Find every row that contains the string "height" and copy each one in full. Matches must have the same capitalization.

# Items

:::::

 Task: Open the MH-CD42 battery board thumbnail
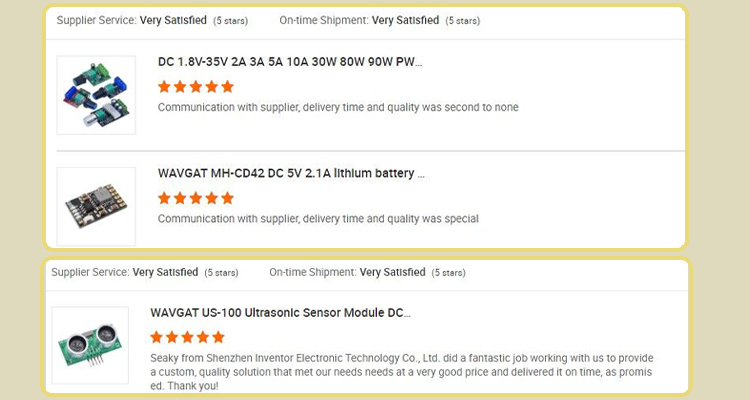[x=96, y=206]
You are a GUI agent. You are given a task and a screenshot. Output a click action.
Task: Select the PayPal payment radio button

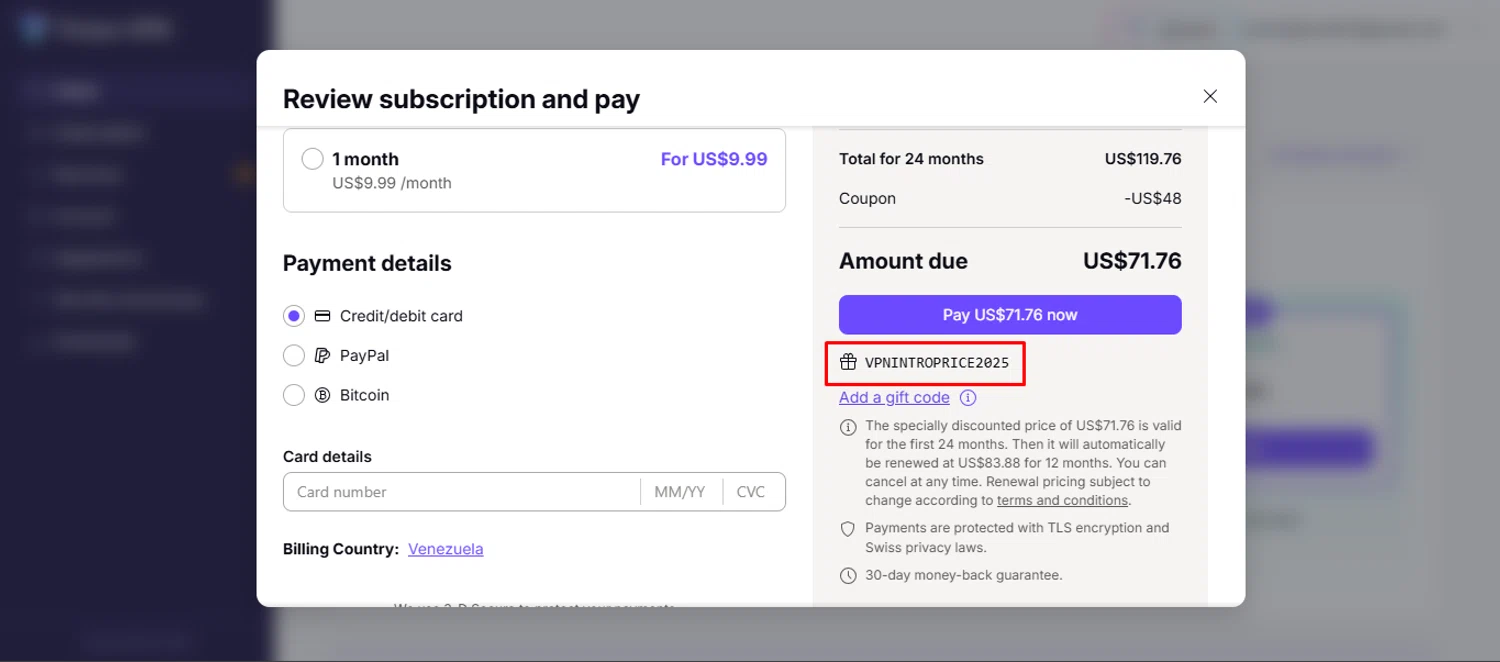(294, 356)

:::::

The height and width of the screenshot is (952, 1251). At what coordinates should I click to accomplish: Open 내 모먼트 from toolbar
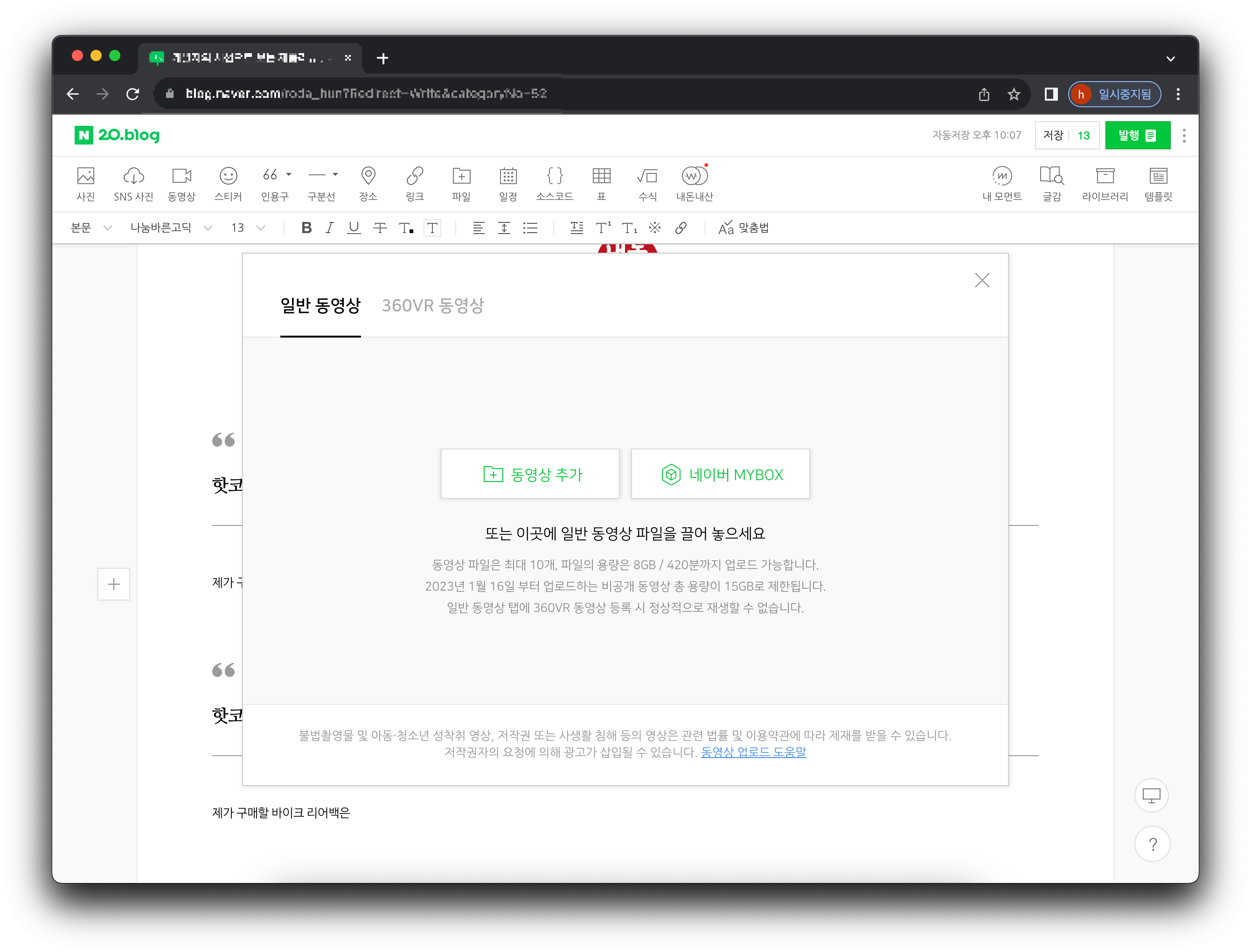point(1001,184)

:::::

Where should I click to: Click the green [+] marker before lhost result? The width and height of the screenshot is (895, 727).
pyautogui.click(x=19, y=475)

:::::

# Answer to the problem
The height and width of the screenshot is (952, 1251). At what coordinates should I click to accomplish: Open 내 모먼트 from toolbar
Where should I click to: Click the green [+] marker before lhost result? The width and height of the screenshot is (895, 727).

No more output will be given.